Abstract:
Transcatheter pulmonary valve replacement (TPVR) was launched since 2000. It indicated for cardiac patients who have the right ventricular outflow tract obstruction (RVOT) and a prior surgery history. TPVR have a shorter hospital stay, fewer complications, and a less-invasive method. However, TPVR is more expensive than surgical pulmonary valve replacement (SPVR). This raises access concerns for low income countries. There are no cost-effectiveness studies in Indonesia, and limited efficiency evidence due to rare disorder. It is a challenge in building the appropriate access strategies. Therefore, this study aims to investigate the cost-utility, resulted in total costs, quality-adjusted life-years (QALYs), life-years (LYs) and incremental cost-effectiveness ratio (ICER). The analysis included costs associated with hospitalization, inpatients and outpatients, and complication costs.
A Markov simulation was modelled to estimate a hypothetical cohort of cardiac surgery experienced paediatric patients who require RVOT remodelling via either SPVR or TPVR during lifelong care. The methodology follows Indonesian health technology assessment guideline, and clinical inputs were derived from two meta-analyses and slightly modified by published articles. We include 3% discount rate of outcome and the consumer price index adjusted price in 2023. Sensitivity analyses were conducted both deterministically and probabilistically.

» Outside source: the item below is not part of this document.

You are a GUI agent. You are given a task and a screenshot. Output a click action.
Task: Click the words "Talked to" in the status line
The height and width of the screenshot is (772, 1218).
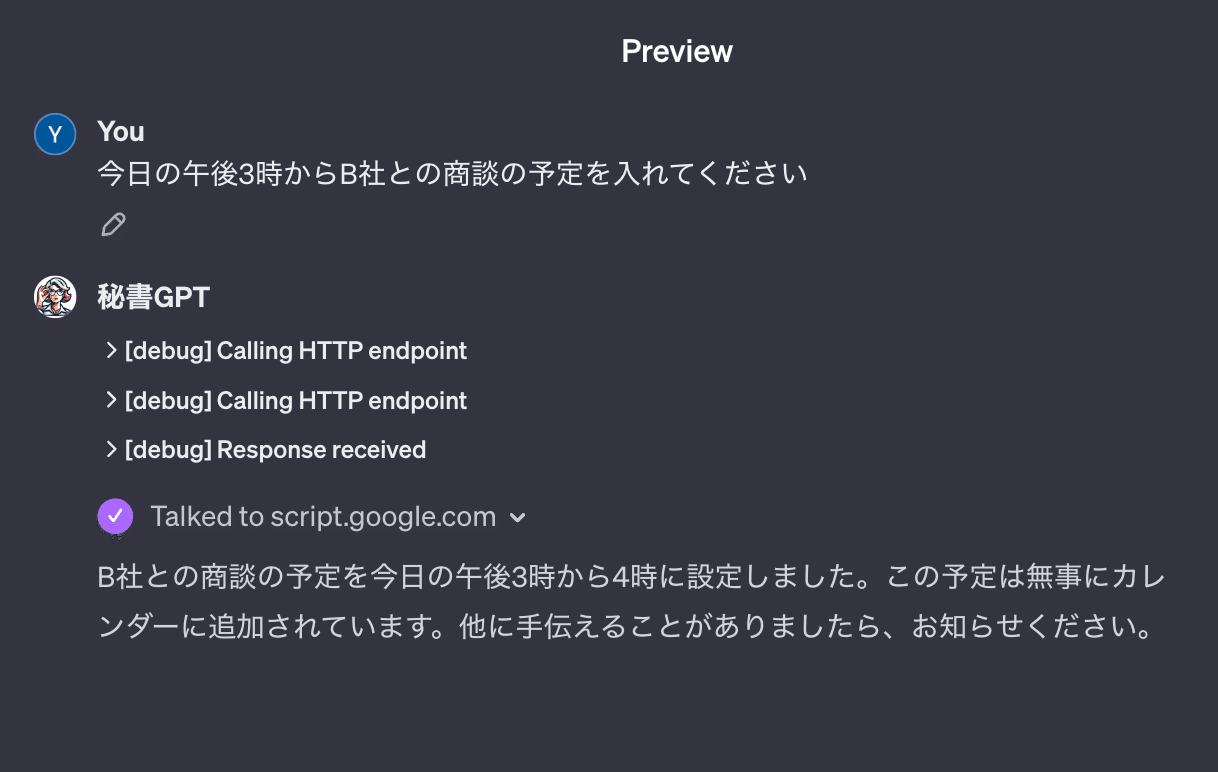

Total costs between TPVR and SPVR were 71,033.15 USD and 23,946.02 USD, while QALYs gained accounted for 14.23 and 11.77 QALYs, respectively. Shown by ICER at 19,191.37 USD/QALY against one GDP of 3,900 USD, TPVR revealed that it was not cost-effective. For deterministic sensitivity analysis (DSA), utility index of initial TPVR has considerably impact while a price of TPVR is a fourth factor to ICER’s. For probabilistic sensitivity analysis (PSA) confirm TPVR is more effective but more expensive. A 60-70% price reduction of TPVR will achieve the optimum price of TPVR provision.